Solche Schicksale ereignen sich auf den Straßen einer Millionenstadt wie Berlin. Darüber zu berichten, gehört zum Handwerk von Journalisten. Doch dieser Unfall erschüttert unsere Redaktion bis ins Mark. Denn bei dem Toten handelt es sich um unseren Kollegen und Freund Mathias Puddig. Er wurde 35 Jahre alt.
Mathias Puddig arbeitete für diese Zeitung als politischer Korrespondent. Er berichtete vor allem über die SPD, noch vor wenigen Tagen führte er ein langes Interview mit der Vorsitzenden Saskia Esken. Auch über Bildungspolitik, über ihre Irrungen und Wirrungen schrieb er und diskutierte er leidenschaftlich. Er war neugierig, fröhlich, vielseitig interessiert, offen für die Welt – so wie es ein guter Journalist sein muss, wie es ein Mensch sein sollte und nur wenige es sind. In seinem letzten Leitartikel beschrieb er das Fernweh, das uns in Corona-Zeiten so hart trifft, und berief sich dabei sowohl auf die Schlagersängerin Nana Mouskouri wie den Historiker Bodo Mrozek.
Seine große Leidenschaft war der Film. Blockbuster, Autorenfilme und die neuesten Serien; er kannte alles, ihn interessierte alles. Für die Berlinale nahm er sich mitunter Urlaub – und führte trotzdem Interviews mit Schauspielern, Regisseuren und besprach Filme. Noch lieber spielte er mit seinen Neffen oder verbrachte Zeit mit seinem langjährigen Partner. Von diesen geliebten Menschen erzählte er gerne und mit leuchtenden Augen. Die Ostsee war sein Sehnsuchtsort, und er schaffte es immer wieder, das Meer in seine Texte zu schmuggeln.

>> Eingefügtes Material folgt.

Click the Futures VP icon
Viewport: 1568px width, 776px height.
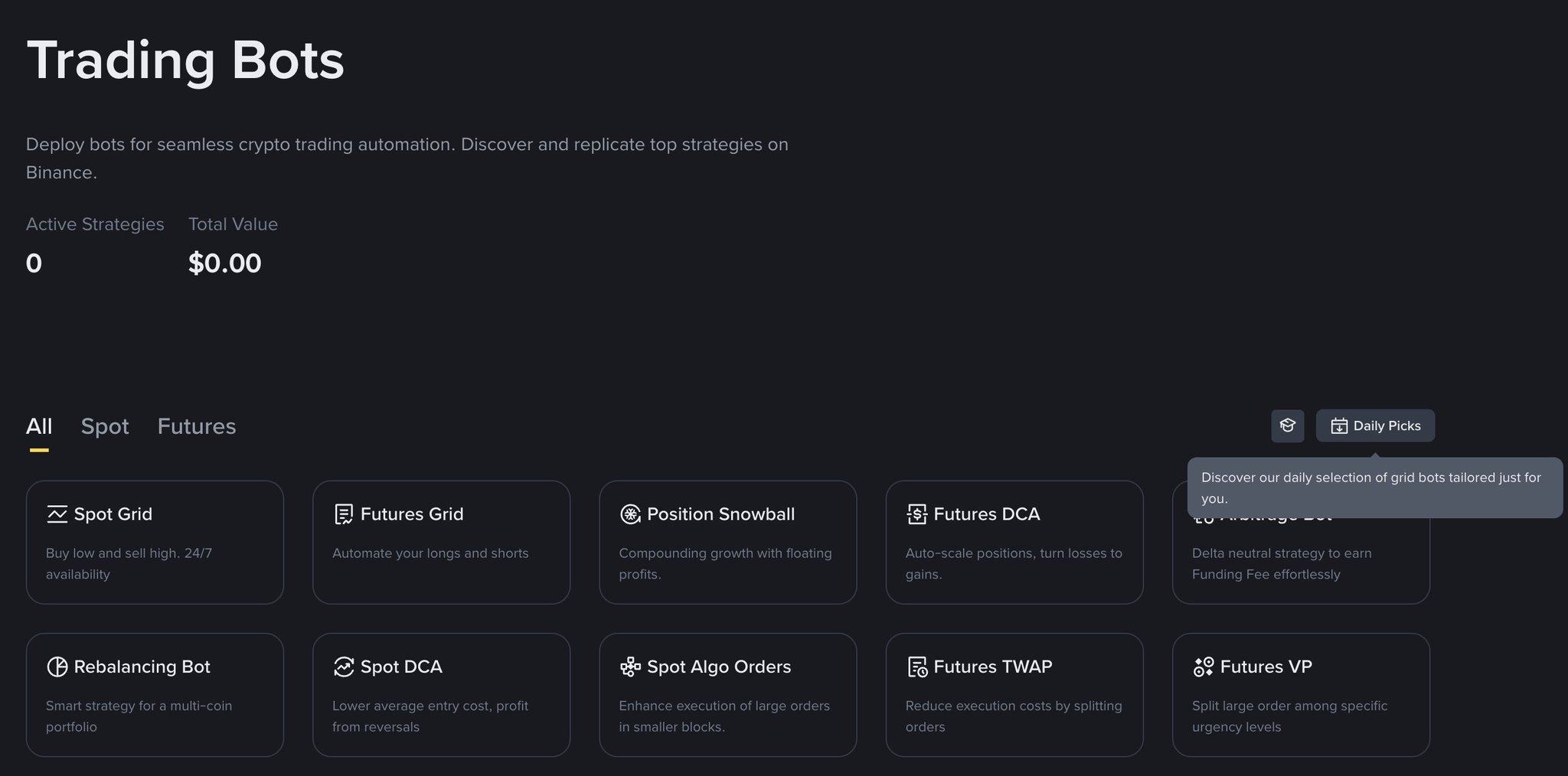click(1204, 667)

"Ich will Journalist werden", mit diesen Worten war Puddig beim Oranienburger Generalanzeiger aufgetaucht, für den er bereits als Abiturient geschrieben hatte. Er volontierte bei der Märkischen Oderzeitung und begann dort als Redakteur. Später wechselte er in die Neue Berliner Redaktionsgesellschaft, wo er mit großem Erfolg tätig war. Sein plötzlicher Tod ist ein schrecklicher Verlust für uns alle.